Geldi. Denizdi. Dalgalıydı. Serindi. Dedi. -Noldu. Anlardı. Dinlerdi. Bilirdi. Dedim. -Dilruba. Sustu. Sustum. Sustum. Sustu. Yaktım. İçtim. Mırıldandım.
– Seni yerlerde göklerde bulamazlarken, bende gizli olduğunu sezenler olmuş…
Abdullah Uluyurt
Aklımızı başımızdan alan üçüncü öykü:
Omuz Omuza
Kalabalık kentlerde yaşayan insanların dertleri envaî çeşittir. Bu kentlerde insanlar, caddelere sığmazlar. Coşkularından ötürü değil. Metrekare ve insan sayısı ile ilgili bir durum. Ahmet de bu şehir insanlarından biridir. O, sığmayan değil, sığdırılmayanlardandır.
İstanbul, bu kalabalık kentlerimizin en birincisidir. Caddeleri bir kucak misali açılır insanlara, lâkin yetiremez. İstiklâl bu caddelerden biridir.
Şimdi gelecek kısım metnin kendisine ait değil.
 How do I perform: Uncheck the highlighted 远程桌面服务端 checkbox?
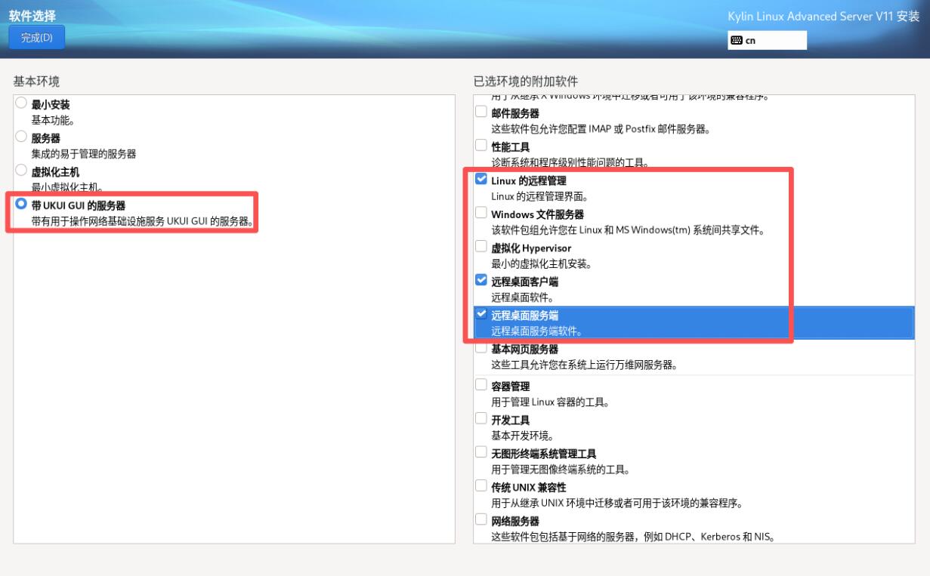[x=481, y=314]
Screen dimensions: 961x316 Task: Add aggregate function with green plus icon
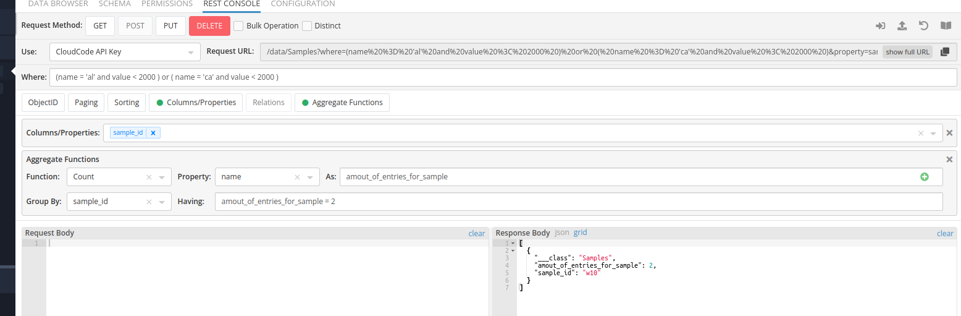[925, 177]
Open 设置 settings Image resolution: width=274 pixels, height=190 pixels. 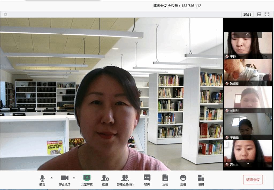201,178
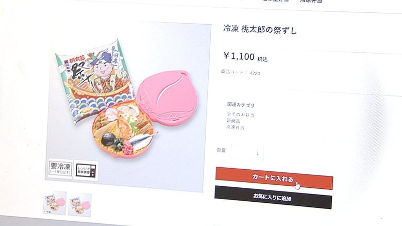Image resolution: width=402 pixels, height=226 pixels.
Task: Open 冷凍弁当 link under 関連カテゴリ
Action: [235, 127]
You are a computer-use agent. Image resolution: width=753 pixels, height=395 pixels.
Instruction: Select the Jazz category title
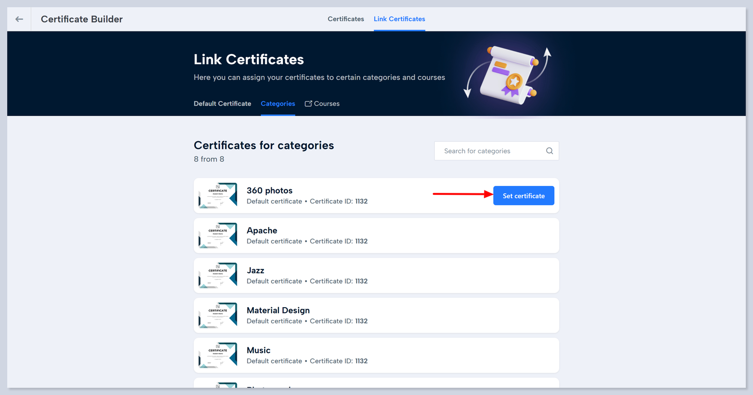coord(255,270)

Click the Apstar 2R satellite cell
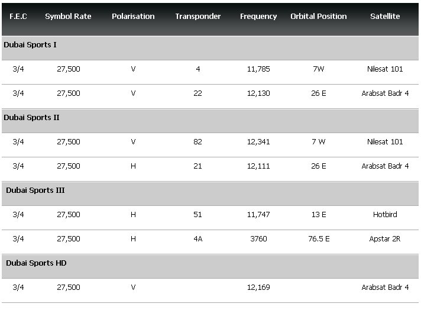(x=385, y=239)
O, yetmeyen değil, yetirilmeyenlerdendir aslında.
Ahmet, kendisi gibi binlerce insanla birlikte akar bu caddelerde. Kalabalık caddelerde insanlar yürümez, akarlar. Kimi durgun akar, kimi coşkun… Ahmet durgun akargillerden. Bu caddelerde her gece binlerce insan, kapıları açılmış arena aslanları gibi bentlerini yıkıp dağılırlar. İşyerlerinin kapıları gün yüzüne açılır hep. Saatin önemi yoktur. Bilumum işçiler, işsizler, beyaz yakalılar, mavi yakalılar gün yüzüne heves ederler. Ahmet de heves eder.
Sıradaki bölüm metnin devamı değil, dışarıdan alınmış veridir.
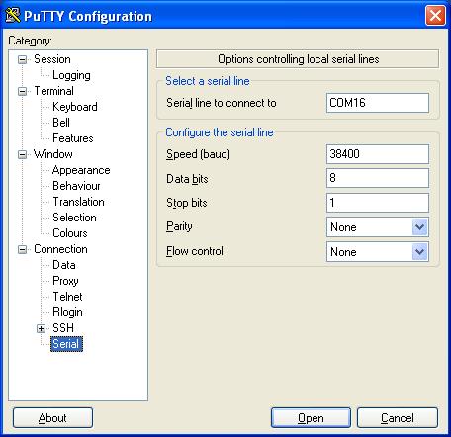Collapse the Window tree node
This screenshot has width=451, height=437.
[x=22, y=154]
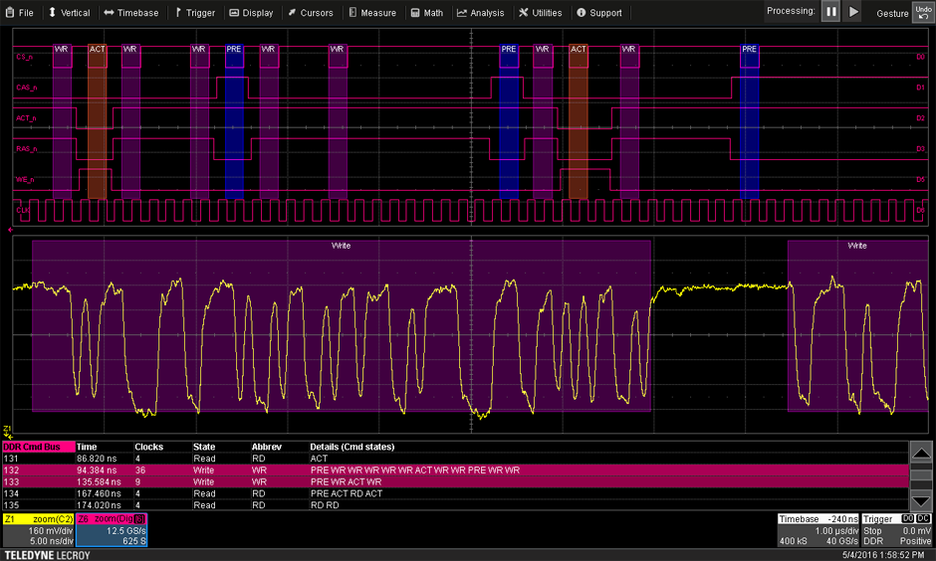Select the first ACT command marker
This screenshot has width=936, height=561.
(97, 49)
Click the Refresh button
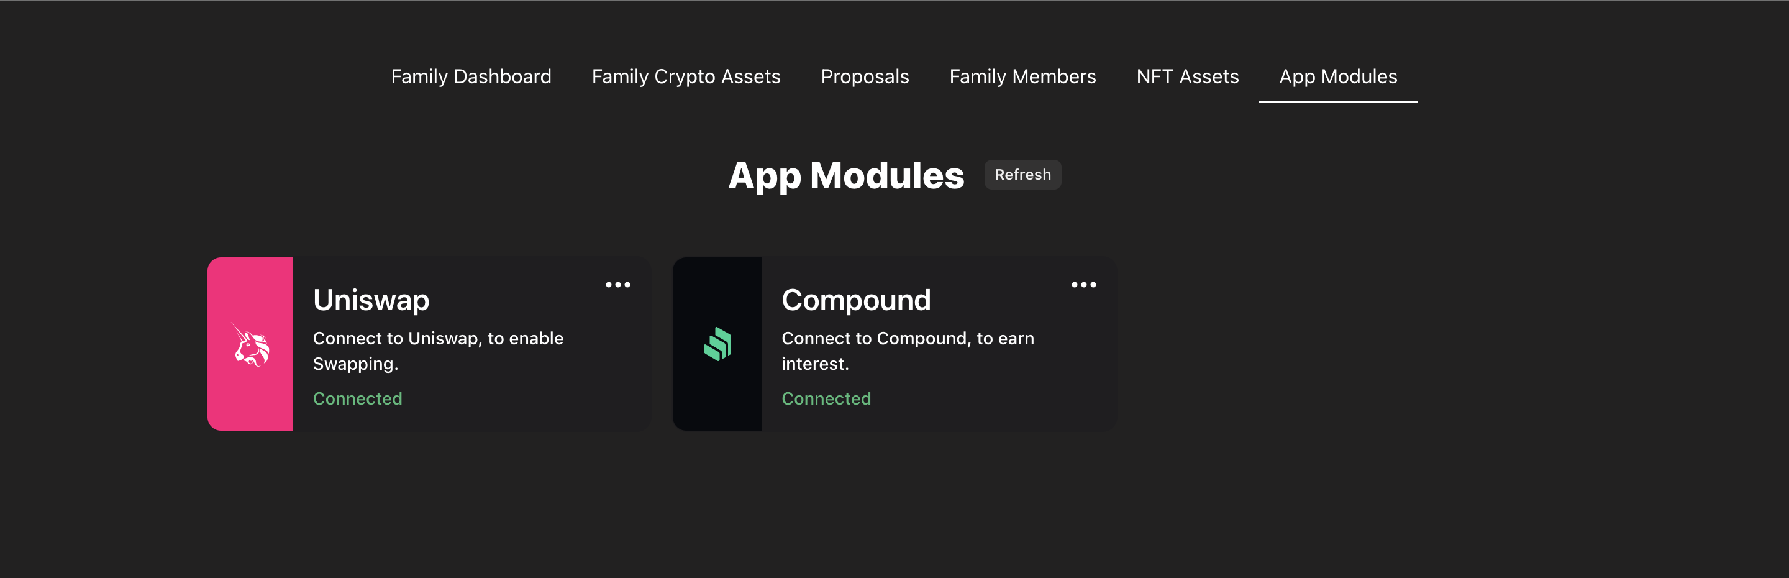1789x578 pixels. click(1022, 174)
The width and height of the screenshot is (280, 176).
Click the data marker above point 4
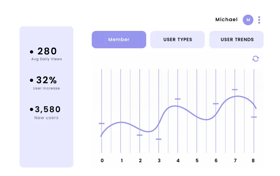tap(178, 99)
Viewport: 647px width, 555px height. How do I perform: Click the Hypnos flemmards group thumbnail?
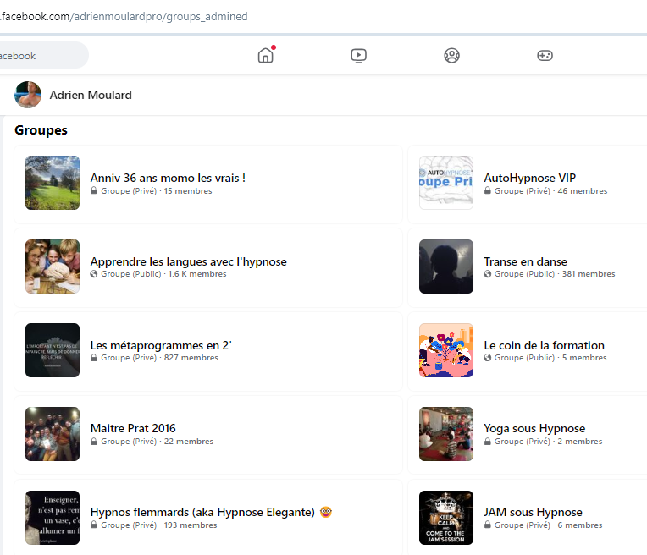click(x=53, y=518)
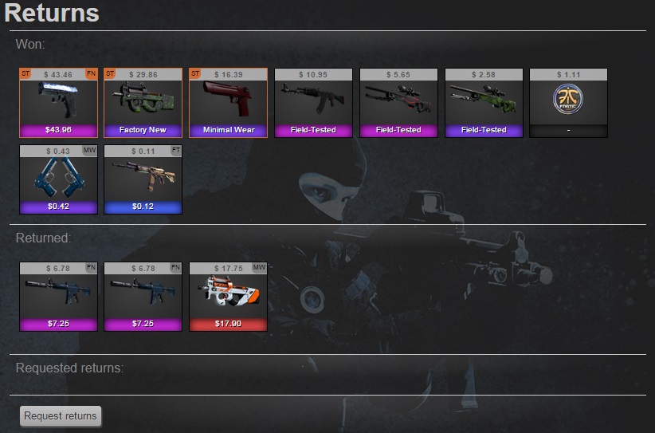This screenshot has width=655, height=433.
Task: Click the MW badge on the Dual Berettas
Action: coord(89,151)
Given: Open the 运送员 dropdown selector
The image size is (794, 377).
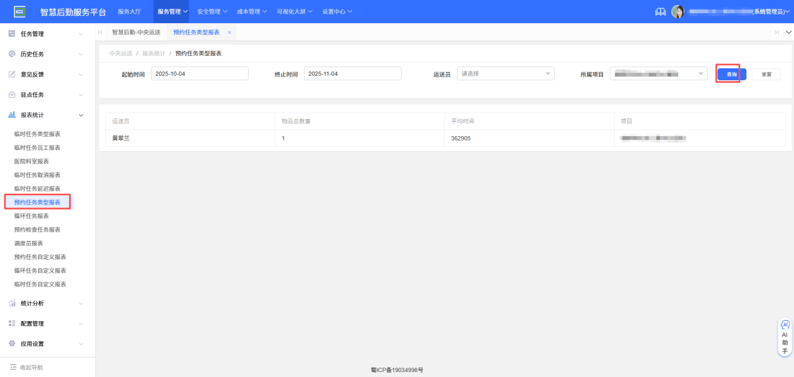Looking at the screenshot, I should coord(505,73).
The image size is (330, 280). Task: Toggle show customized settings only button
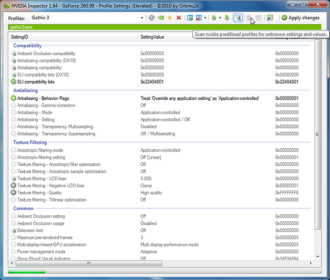(x=238, y=18)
Ama şehir insanlarının yüzleri akşam görülmez. Çünkü bakılmayan görülmez. Caddelere çil yavruları gibi akınca, binlerce insan otobüs duraklarına, metro duraklarına, metrobüs duraklarına, minibüs duraklarına, taksi duraklarına, duraklarına, duraklarına ve duraklarına durmamacasına akarlar. Evi menzil bilirler. On dakika erken varmanın saatlerce süren bir hazza bedel olduğunu düşünürler. Ahmet öyle değildir ama. Ahmet bilir ki duraklar yerinde durur. Ona göre şehir insanlarının dediği değil, otobüslerin, metrobüslerin dediği olur. İnsanlar onları bekler, onlar insanları değil. “Geldim kaptan, artık gidebiliriz!” yoktur, “otobüs doldu kaptan, hareket edebiliriz!” vardır.
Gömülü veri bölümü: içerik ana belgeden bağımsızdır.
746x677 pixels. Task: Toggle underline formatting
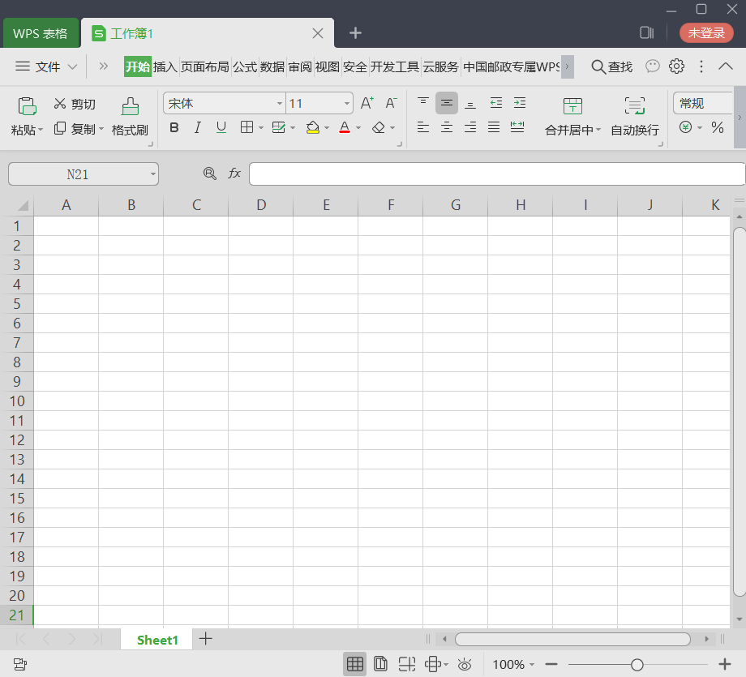pyautogui.click(x=221, y=127)
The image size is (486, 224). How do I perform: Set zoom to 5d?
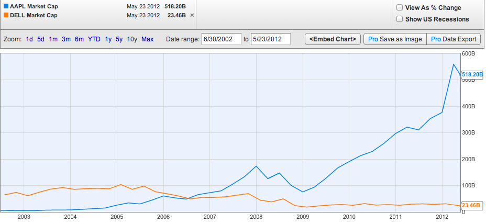(41, 39)
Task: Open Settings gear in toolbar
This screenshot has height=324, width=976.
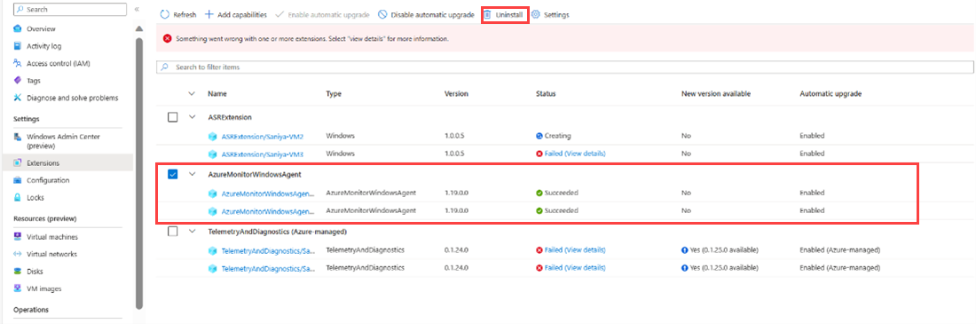Action: (x=535, y=14)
Şehir insanları sevgiliye koşar gibi koşarlar otobüslere, metrobüslere. Ahmet ise yürür. Zıt yöne doğru yürümeye görsün ama. Çünkü şehir insanları aynı istikamete, menzile doğru yürüyenlere dahi umarsızken, karşıdan kendilerine doğru yürüyenlere karşı acımasızdır. Ortaya bir tepkime, çarpışma gelmesi kuvvetle muhtemeldir. Ekseriyetle devreye omuzlar girer. Bu insanlar, evlerinde kendilerini bekleyen TV dizilerini, TV yarışmalarını, TV maçlarını, TV karşısındaki koltuğu ve TV’nin kendisini hayâl ederken, bu hayâli gerçekleştirme azmiyle omuzlarıyla yara yara açarlar önlerini. Omuzlar omuzlara nakşeder kalabalık caddelerde. Hele bir de eşit hızda birbirlerine doğru yürüyen iki şehir insanı çarpışırsa, ortaya çıkan vaveyla daha derin ve tesirli olur. Ama şehir insanı aldırmaz buna. Alışıktırlar, hem her gece olabilirliği ihtimali vardır. Omuzlarından omuzlarla yedikleri kroşeleri yere yapışmadıkları müddetçe pek önemsemezler. Ahmet öyle değildir ama. O, durgun akargillerden olmasına rağmen, omuzuna aldığı darbeleri daha bir teessür ve hüzünle karşılar. Nice kez bir umut besleyip omuzuna çarpan şehir insanının arkasından bakar, hüsn-ü cemâlini göreyim deyü, diye değil, bu cangılda ufak bir mahcubiyet görürüm belki diye. Ama göremez Ahmet. Varsın insanlar omuzlarına çarpsınlardı, olurdu, kalabalık bir caddeydi neticede. Fakat yine de insanın acısını insan alırdı. Ahmetgillerin bu acısı ise bâkiydi.